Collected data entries

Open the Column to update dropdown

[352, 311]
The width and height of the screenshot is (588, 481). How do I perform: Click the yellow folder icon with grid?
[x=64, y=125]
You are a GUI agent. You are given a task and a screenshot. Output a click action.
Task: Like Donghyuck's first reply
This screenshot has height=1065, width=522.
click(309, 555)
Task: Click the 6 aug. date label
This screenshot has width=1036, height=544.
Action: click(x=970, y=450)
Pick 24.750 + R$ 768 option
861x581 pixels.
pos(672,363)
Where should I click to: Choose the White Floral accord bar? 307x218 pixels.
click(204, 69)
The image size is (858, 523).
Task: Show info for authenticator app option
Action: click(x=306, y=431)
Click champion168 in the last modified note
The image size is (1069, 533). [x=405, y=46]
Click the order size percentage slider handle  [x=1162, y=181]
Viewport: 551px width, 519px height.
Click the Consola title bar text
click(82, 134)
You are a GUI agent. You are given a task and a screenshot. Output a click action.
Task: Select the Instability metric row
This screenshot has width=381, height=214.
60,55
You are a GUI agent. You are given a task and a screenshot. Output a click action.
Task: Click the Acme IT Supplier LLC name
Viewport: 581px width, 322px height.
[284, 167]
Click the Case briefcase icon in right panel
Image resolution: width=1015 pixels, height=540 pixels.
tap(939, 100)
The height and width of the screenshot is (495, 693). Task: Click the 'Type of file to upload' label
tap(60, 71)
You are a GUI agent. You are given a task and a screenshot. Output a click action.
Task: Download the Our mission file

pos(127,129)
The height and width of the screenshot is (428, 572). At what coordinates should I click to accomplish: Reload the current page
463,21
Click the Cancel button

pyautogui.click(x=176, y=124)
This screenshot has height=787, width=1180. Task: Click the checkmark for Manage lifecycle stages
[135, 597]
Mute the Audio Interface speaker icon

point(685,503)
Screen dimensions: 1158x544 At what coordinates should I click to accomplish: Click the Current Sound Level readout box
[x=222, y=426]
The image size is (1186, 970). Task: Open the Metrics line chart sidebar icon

* **TASK REQUIREMENTS**:
Could you print the lines of the records above from the one containing "Task: Download the Our mission file" through the last, exactly and with no additions?

* **REPLY TO THE EXERCISE**:
Task: Download the Our mission file

pos(127,129)
The height and width of the screenshot is (428, 572). At what coordinates should I click to accomplish: Reload the current page
463,21
Click the Cancel button

pyautogui.click(x=176, y=124)
This screenshot has height=787, width=1180. Task: Click the checkmark for Manage lifecycle stages
[135, 597]
Mute the Audio Interface speaker icon

point(685,503)
Screen dimensions: 1158x544 At what coordinates should I click to accomplish: Click the Current Sound Level readout box
[x=222, y=426]
The image size is (1186, 970). Task: Open the Metrics line chart sidebar icon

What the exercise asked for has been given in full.